本文:
• • •

「パンデミック対策検定」の解答を解説します。パンデミック対策を計画する立場にある方はもちろん,一般部門の責任者やリーダーも理解しておきたい内容です。

 なお,私たちが現在直面している新型インフルエンザの脅威は,その規模においても,拡大のスピードにおいても人類にとって未知ものです。従ってガイドラインや法制度などに,まだ考慮されていないと思われる点があることは仕方のないことだと思います。「パンデミック対策検定」にはあえてこのような問題をいくつか取り入れています。難しいけれども決して避けて通れない問題です。今回の検定が,これらの問題への対策を社内で議論するきっかけになれば幸いです。

ご注意:労働基準法などの法律は実際のケースにより専門家の間でも判断が分かれることがあります。対応の検討を行う際は必ず社会保険労務士や弁護士などの専門家を交えて進めてください。

• • •

設問: パンデミック対策検定を解説した上の本文から、「なお,私たちが現在直面してい」から「るきっかけになれば幸いです。」までの部分を一字も変えずに抜き出して返せ。

記録データ:
• • •

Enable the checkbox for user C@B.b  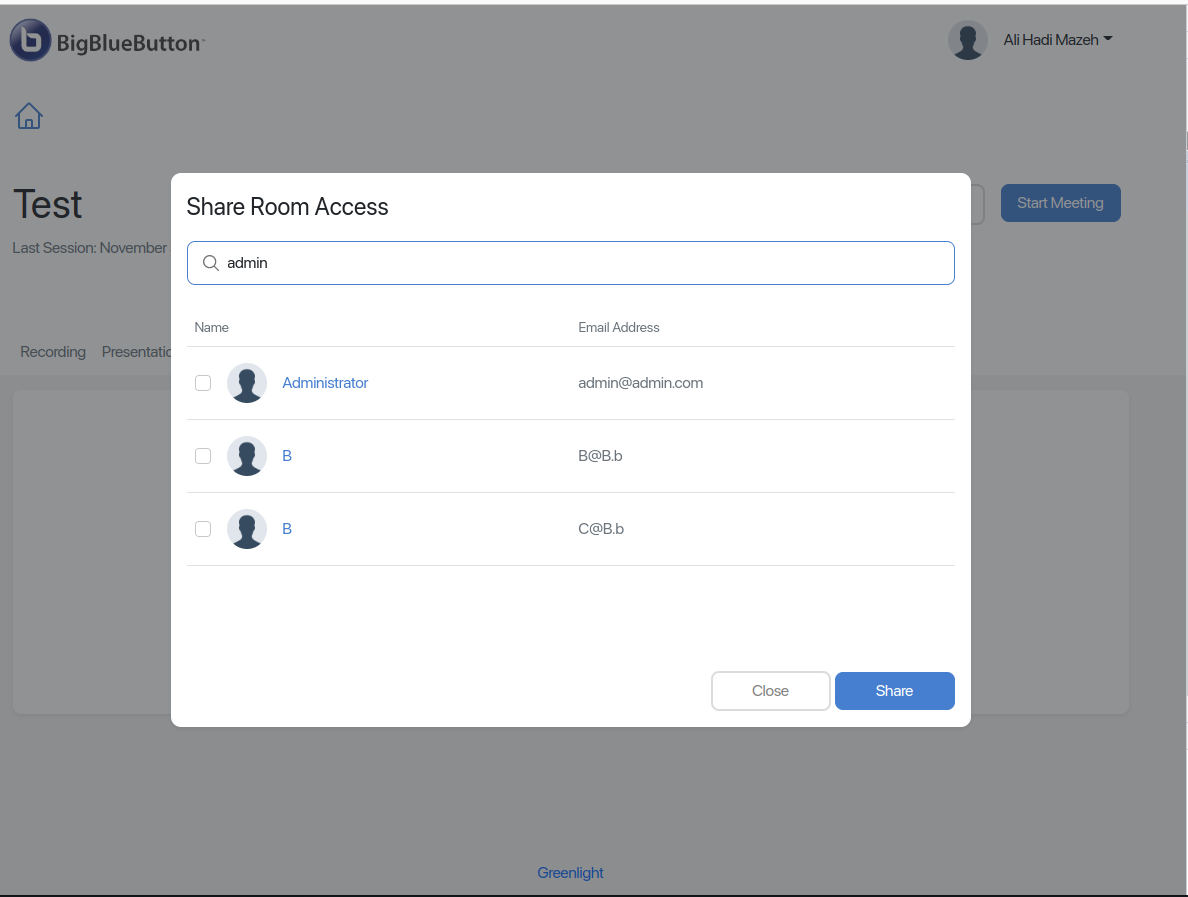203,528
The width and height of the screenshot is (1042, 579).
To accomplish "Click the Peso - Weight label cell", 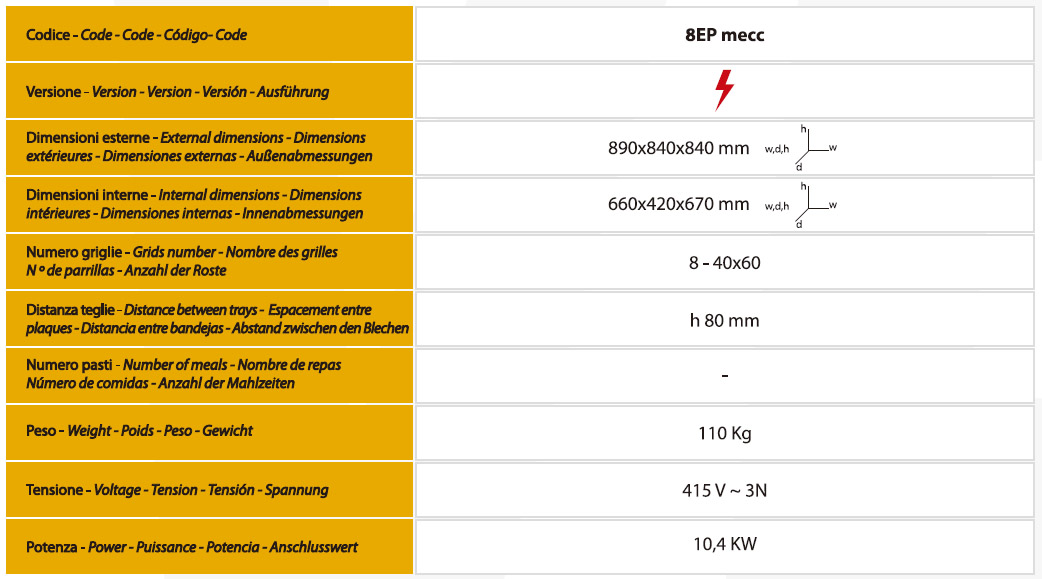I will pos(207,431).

• • •

解答:
なお,私たちが現在直面している新型インフルエンザの脅威は,その規模においても,拡大のスピードにおいても人類にとって未知ものです。従ってガイドラインや法制度などに,まだ考慮されていないと思われる点があることは仕方のないことだと思います。「パンデミック対策検定」にはあえてこのような問題をいくつか取り入れています。難しいけれども決して避けて通れない問題です。今回の検定が,これらの問題への対策を社内で議論するきっかけになれば幸いです。